CS51A - Spring 2019 - Class 34
Example code in this lecture
url_extractor.py
url_extractor_improved.py
url_basics_ssl.py
exceptions.py
Lecture notes
Revisiting
url_extractor.py code
- look at the webpage
- look at the output: do we get *all* of the lecture note links?
- No! We miss those with the .pptx links. Why?
- the code assumes one lecture per line, but that's not true
- how do we fix this?
- rather than searching per line, treat the entire webpage as a long string
- search for the first occurrence of lecture
- extract it
- then search again starter at the end of that occurrence
look get_note_urls_improved function in
url_extractor_improved.py code
- read
- rather than reading a line at a time, we can read the entire contents all at once
- this also works on files
- we then decode this so that page_text has all of the webpage text as a string
- what does "begin_index = page_text.find(search_line)" do?
- searches for the index of the first occurrence of "lectures/"
- will the code enter the while loop?
- if it finds an occurrence
- what does "end_index = page_text.find('"', begin_index)" do?
- searches for the end of the link
- we can then extract the url
- what does "begin_index = page_text.find(search_line, end_index)" do?
- searches *again*, but not starting at end_index, the end of the last link found
- if we run the improved version, we now get the pptx links too
how could we change our code to just extract the name of the file (e.g., lecture1-intro.html)?
- look at get_note_files_only function in
url_extractor_improved.py code
- key change: we want to skip the "lectures/" part when extracting the page
- rather than using begin_index, we want to skip the length of "lectures/" forward when extracting
what's the difference between http and https
- the 's' stands for secure
- when you communicate with an https website:
- you get some reassurance that you're actually communicating with the website (rather than someone pretending to be the website)
- your communications are encrypted so it's difficult to see what information you're sending back and forth
- there is a bit of overhead in setting up this communication properly
- the right way is to install SSL certificates for python
- for simplicity, however, you can also tell python to simply ignore the SSL certificates and connect to an https site without checking.
- look at
url_basics_ssl.py code
- urlopen has an optional parameter that you can specify that will allow you to connect to an https webpage without checking ssl certificats
web crawler
- how does google know what's on the web?
reading web pages: ethics
- you are reading a file on a remote server
- you shouldn't be doing this repeatedly
- if you're trying to debug some code, copy the source into a file and debug that way before running live
- there are some restrictions about what content a web site owner may want you looking at
- see
http://www.robotstxt.org/
exceptions
- look at the list_max function in
exceptions.py code
- are there any inputs that would give an error?
- non-numerical
- empty lists
- how could we fix this?
- check if its equal to the empty list
- print an error message
- return ???
- a better way to fix this is to raise an exception (like you've probably seen for other problems)
- Exceptions are another way of communicating information from a function/expression:
>>> 1/0
Traceback (most recent call last):
Python Shell, prompt 3, line 1
builtins.ZeroDivisionError: division by zero
- they allow us to give information back from a function besides return
- if we don't do anything about them, exceptions will cause the program to terminate
raising exceptions
- look at the list_max_better function in
exceptions.py code
- to raise an exception, you use the keyword "raise" and then create a new Exception object
>>> list_max_better([1, 2, 3])
3
>>> list_max_better([])
Traceback (most recent call last):
Python Shell, prompt 3, line 1
# Used internally for debug sandbox under external interpreter
File "/Users/drk04747/classes/cs51a/examples/exceptions.py", line 12, in <module>
raise Exception("list must be non-empty")
builtins.Exception: list must be non-empty
look at the get_scores function in
exceptions.py code
- are there any inputs that the user could enter that would cause a problem?
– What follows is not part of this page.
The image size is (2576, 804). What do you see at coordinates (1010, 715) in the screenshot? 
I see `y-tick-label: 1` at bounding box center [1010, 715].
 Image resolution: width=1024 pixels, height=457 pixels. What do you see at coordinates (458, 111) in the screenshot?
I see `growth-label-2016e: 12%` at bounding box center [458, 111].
Specifically, cause the function to exit early?
>>> get_scores()
Enter the scores one at a time. Blank score finishes.
Enter score: 1
Enter score: banana
Traceback (most recent call last):
Python Shell, prompt 2, line 1
# Used internally for debug sandbox under external interpreter
File "/Users/drk04747/classes/cs51a/examples/exceptions.py", line 29, in <module>
scores.append(float(line))
builtins.ValueError: could not convert string to float: 'banana'
- if we enter a non-numerical value, we get a "ValueError"
- what would you like to do?
- better to prompt the user to enter a number and try again